> THE PROBLEM:
From the line with "You are a computer-use agent. Viewport: 1490px" to the line with "The image size is (1456, 831).", retype every line exactly, including those two, and leave out the rest of the data below.

________

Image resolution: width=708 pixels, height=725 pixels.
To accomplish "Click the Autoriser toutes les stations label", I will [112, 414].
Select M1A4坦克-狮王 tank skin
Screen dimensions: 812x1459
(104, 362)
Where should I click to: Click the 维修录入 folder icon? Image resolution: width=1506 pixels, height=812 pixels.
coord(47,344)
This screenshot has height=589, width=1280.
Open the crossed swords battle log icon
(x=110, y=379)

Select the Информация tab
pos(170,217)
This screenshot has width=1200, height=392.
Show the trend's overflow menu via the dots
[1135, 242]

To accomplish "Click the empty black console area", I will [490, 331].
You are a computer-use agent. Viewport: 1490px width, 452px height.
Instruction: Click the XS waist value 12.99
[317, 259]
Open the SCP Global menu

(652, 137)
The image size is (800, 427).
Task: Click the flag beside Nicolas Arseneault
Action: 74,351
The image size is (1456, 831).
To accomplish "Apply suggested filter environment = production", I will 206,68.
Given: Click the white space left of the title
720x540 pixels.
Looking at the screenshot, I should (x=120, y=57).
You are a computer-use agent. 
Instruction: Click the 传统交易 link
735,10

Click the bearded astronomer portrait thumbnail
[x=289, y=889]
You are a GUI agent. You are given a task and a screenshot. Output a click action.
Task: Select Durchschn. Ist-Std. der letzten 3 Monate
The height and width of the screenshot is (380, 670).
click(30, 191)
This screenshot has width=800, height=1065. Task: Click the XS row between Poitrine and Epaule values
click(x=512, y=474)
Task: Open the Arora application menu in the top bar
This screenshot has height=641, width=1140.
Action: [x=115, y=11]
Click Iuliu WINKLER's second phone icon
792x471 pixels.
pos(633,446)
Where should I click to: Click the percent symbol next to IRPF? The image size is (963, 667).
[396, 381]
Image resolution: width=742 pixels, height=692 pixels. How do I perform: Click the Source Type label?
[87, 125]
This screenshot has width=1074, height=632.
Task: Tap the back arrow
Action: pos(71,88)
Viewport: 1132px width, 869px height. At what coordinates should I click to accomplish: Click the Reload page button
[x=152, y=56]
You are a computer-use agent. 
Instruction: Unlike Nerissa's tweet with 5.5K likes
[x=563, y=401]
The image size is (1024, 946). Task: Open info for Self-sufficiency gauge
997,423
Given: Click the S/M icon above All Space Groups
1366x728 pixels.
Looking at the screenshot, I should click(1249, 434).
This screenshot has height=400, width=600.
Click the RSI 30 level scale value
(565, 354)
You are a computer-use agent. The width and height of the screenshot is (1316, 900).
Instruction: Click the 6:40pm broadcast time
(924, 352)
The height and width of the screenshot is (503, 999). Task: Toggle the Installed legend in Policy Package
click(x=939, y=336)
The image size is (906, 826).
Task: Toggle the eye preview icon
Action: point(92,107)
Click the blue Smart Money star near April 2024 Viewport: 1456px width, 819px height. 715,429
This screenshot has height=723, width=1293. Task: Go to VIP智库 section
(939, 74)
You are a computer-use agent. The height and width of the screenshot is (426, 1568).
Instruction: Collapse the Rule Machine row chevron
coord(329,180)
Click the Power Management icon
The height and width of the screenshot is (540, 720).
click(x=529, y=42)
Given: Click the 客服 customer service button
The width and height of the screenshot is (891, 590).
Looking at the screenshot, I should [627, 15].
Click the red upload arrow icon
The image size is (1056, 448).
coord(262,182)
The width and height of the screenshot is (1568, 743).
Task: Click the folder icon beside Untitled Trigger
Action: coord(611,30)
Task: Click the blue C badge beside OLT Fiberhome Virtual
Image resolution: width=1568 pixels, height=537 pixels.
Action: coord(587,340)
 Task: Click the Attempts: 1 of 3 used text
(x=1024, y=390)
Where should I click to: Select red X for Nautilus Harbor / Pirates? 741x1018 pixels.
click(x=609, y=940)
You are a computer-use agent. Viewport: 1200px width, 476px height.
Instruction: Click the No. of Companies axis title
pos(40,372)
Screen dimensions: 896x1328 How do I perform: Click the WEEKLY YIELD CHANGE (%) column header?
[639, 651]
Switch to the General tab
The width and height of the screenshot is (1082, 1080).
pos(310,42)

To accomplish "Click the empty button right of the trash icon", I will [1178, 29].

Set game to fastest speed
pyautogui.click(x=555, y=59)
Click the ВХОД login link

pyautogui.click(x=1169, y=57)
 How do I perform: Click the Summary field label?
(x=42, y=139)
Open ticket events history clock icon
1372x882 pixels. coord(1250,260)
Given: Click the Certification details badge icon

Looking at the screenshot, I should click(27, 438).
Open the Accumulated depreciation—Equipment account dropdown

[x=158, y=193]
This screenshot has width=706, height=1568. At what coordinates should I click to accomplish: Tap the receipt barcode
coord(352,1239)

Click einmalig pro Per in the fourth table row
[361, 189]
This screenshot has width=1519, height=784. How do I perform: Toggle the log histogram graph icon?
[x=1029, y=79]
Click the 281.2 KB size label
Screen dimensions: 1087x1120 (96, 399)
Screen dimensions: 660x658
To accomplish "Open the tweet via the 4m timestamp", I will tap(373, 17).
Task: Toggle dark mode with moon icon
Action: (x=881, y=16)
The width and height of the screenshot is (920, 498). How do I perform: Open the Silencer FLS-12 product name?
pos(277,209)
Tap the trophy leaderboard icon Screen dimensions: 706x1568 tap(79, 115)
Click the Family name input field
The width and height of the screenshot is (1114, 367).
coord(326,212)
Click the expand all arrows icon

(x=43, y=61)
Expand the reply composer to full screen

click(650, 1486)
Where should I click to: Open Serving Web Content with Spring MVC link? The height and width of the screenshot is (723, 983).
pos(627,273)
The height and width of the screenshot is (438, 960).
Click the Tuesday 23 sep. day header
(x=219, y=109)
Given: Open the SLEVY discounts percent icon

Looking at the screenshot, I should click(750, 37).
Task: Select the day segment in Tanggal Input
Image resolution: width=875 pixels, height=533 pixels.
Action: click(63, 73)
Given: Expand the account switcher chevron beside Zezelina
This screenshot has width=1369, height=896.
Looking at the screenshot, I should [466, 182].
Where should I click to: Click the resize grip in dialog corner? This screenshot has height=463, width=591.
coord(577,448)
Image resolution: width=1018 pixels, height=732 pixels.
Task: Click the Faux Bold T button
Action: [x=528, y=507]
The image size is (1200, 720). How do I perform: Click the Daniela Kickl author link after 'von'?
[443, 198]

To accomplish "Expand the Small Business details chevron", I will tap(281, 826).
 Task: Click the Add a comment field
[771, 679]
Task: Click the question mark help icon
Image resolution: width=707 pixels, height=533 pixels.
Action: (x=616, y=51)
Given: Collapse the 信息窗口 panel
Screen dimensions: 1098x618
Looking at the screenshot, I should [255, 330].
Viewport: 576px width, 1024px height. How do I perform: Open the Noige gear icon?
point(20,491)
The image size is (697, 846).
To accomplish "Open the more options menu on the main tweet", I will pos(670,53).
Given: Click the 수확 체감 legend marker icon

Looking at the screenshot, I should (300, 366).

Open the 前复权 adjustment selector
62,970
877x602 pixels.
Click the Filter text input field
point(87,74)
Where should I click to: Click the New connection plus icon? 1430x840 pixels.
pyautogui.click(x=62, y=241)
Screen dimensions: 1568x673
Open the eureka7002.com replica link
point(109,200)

________

> RESULT OF THE EXERCISE:
You are a computer-use agent. Viewport: 1490px width, 452px height.
Instruction: Click the XS waist value 12.99
[317, 259]
Open the SCP Global menu

(652, 137)
The image size is (800, 427).
Task: Click the flag beside Nicolas Arseneault
Action: 74,351
The image size is (1456, 831).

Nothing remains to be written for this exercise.